- [What you need to do] Reproduce the lines word for word, starting with the line that contains "Click the Big Bend recreation area label" and going on through the last line.
▼▼▼
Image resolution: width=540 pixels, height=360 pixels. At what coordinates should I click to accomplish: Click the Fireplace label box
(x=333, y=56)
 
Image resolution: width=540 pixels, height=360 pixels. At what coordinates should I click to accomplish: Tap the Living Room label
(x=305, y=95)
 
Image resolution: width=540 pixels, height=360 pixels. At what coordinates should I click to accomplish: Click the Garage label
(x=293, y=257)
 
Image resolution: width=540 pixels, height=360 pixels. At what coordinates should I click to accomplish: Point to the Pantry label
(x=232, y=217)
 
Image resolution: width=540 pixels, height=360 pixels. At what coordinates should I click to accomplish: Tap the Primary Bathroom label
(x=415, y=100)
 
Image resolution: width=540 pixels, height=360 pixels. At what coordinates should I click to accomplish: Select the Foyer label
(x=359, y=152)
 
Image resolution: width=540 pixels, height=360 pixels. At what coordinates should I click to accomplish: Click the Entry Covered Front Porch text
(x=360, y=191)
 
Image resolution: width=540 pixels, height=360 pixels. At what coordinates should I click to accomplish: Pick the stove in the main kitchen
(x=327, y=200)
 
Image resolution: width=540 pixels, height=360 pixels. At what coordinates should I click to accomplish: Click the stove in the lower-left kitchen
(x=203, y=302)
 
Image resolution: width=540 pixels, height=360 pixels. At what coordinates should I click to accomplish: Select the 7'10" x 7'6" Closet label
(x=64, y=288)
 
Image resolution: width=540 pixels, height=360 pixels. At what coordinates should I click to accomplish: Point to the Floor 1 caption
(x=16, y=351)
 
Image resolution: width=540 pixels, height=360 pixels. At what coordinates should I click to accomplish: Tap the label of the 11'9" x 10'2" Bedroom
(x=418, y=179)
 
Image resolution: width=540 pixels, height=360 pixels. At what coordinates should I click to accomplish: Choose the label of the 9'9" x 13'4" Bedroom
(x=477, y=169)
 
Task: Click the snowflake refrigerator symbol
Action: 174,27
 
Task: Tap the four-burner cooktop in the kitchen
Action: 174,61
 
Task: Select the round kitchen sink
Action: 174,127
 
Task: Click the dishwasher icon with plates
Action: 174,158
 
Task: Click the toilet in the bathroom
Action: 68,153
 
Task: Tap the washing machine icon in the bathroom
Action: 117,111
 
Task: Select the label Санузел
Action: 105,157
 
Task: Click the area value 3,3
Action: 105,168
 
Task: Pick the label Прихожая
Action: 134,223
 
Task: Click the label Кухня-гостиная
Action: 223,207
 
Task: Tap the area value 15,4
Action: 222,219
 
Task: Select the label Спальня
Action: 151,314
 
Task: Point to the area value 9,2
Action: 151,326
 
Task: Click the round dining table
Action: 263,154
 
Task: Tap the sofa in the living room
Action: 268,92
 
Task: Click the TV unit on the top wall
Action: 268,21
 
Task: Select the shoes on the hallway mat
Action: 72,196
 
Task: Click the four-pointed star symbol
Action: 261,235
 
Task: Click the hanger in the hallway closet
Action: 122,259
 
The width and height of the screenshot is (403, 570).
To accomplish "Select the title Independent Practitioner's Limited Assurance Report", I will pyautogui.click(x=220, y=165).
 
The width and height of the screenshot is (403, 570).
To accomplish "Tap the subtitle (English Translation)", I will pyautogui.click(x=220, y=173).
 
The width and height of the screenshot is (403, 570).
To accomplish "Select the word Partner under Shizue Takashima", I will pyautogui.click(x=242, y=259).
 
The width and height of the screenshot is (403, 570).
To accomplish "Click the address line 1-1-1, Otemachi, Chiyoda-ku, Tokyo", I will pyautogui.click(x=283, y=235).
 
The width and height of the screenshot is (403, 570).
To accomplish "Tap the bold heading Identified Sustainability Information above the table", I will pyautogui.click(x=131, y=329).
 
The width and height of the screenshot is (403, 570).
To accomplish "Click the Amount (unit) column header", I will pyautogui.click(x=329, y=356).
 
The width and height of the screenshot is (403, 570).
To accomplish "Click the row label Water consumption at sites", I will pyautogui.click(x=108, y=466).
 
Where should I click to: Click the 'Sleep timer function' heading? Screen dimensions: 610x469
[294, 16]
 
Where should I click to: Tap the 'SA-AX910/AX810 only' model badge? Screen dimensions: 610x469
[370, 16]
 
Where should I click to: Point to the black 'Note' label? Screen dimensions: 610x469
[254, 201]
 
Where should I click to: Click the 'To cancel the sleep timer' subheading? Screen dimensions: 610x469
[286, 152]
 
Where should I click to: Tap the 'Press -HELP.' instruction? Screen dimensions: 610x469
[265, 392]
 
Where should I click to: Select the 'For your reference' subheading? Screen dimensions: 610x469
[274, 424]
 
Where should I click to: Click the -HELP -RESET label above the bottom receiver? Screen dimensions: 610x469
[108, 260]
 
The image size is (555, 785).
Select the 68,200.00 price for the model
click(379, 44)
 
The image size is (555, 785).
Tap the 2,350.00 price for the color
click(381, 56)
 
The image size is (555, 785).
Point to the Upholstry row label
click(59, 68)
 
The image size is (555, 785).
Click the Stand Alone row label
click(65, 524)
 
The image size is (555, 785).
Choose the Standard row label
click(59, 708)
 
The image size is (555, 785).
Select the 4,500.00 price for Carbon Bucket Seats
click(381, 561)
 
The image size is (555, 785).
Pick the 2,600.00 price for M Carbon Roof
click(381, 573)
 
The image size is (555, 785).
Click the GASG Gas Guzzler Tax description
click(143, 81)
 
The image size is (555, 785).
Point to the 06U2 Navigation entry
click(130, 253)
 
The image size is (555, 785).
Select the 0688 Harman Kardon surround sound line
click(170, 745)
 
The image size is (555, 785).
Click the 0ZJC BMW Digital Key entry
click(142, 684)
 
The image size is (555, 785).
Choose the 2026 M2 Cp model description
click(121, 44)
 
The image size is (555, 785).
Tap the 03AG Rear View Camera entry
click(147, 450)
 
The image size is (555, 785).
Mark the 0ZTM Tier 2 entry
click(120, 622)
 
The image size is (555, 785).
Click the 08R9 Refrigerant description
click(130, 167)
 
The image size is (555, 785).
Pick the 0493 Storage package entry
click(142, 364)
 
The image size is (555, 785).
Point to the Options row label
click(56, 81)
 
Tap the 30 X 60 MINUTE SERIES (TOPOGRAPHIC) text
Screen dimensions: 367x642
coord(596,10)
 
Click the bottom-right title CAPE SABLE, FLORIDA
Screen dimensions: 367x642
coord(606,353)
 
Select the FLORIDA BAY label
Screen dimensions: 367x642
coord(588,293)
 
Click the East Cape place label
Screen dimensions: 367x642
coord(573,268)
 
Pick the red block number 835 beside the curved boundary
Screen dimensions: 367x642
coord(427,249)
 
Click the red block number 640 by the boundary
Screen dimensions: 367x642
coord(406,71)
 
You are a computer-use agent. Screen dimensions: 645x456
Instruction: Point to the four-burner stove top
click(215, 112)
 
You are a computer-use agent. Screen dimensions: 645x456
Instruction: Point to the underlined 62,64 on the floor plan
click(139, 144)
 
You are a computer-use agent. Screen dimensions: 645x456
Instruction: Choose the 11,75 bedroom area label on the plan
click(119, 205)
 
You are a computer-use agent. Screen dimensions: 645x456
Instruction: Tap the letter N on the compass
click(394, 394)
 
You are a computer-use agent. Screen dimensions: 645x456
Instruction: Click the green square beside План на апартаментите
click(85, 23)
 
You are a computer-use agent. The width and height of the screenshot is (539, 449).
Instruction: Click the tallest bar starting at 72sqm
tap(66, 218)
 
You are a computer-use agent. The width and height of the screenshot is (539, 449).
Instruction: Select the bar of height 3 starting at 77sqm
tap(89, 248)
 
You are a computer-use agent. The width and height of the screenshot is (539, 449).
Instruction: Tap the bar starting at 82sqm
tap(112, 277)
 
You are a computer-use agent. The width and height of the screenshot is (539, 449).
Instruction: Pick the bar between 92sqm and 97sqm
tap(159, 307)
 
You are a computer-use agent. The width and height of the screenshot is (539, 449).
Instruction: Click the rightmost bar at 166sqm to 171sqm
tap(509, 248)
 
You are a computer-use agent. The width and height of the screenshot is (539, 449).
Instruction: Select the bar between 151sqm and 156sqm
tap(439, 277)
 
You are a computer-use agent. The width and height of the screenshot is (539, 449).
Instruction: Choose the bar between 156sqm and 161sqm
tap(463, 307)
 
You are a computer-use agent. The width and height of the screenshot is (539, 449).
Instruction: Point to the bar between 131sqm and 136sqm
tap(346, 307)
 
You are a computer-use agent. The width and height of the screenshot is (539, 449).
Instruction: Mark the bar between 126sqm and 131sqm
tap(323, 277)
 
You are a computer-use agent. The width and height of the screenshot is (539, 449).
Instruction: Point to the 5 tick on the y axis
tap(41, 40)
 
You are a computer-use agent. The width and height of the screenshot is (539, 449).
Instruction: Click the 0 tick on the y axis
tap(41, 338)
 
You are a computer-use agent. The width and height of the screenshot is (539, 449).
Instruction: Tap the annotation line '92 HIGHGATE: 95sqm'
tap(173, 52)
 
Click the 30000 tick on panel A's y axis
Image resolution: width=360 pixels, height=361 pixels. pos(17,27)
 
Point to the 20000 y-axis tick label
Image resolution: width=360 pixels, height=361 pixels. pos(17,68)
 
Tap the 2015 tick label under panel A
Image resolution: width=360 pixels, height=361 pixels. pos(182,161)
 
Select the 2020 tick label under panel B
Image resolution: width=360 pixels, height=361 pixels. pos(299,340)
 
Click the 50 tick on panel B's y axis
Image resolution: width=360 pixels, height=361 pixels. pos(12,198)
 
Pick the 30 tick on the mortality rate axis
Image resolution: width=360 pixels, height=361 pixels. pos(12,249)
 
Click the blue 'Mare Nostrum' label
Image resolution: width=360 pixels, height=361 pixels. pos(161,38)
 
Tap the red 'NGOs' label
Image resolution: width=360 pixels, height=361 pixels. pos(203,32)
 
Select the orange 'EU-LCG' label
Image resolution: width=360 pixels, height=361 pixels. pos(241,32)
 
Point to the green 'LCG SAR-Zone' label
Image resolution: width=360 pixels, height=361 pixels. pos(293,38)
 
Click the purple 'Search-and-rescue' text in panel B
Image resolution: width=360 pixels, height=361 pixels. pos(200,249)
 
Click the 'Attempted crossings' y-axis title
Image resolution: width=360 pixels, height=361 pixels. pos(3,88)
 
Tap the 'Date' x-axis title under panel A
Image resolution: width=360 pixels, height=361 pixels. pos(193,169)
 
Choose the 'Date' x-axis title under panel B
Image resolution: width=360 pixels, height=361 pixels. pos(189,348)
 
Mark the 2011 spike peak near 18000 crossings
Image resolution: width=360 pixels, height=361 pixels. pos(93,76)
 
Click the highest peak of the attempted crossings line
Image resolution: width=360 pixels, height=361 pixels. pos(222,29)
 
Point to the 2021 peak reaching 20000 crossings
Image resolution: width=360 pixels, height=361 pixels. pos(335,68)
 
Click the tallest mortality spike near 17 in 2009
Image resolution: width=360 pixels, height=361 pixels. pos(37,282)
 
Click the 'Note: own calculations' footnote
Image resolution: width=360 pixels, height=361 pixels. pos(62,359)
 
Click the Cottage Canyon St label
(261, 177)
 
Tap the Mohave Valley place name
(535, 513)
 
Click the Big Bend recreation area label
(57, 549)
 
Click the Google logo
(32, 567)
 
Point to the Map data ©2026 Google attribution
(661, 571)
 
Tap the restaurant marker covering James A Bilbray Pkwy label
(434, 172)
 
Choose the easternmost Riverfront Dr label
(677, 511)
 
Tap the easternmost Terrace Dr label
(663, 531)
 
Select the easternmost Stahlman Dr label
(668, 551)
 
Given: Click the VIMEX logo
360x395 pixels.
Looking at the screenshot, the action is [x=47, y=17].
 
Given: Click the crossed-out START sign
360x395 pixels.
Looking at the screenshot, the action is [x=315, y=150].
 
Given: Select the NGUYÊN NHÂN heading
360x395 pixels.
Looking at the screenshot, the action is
▲▲▲
- [The response]
Click the Big Bend recreation area label
(57, 549)
 
Click the Google logo
(32, 567)
 
Point to the Map data ©2026 Google attribution
(661, 571)
 
Tap the restaurant marker covering James A Bilbray Pkwy label
(434, 172)
 
Choose the easternmost Riverfront Dr label
(677, 511)
 
Tap the easternmost Terrace Dr label
(663, 531)
 
Select the easternmost Stahlman Dr label
(668, 551)
 
Given: Click the VIMEX logo
360x395 pixels.
Looking at the screenshot, the action is [x=47, y=17].
 
Given: Click the crossed-out START sign
360x395 pixels.
Looking at the screenshot, the action is [x=315, y=150].
 
Given: Select the NGUYÊN NHÂN heading
360x395 pixels.
Looking at the screenshot, the action is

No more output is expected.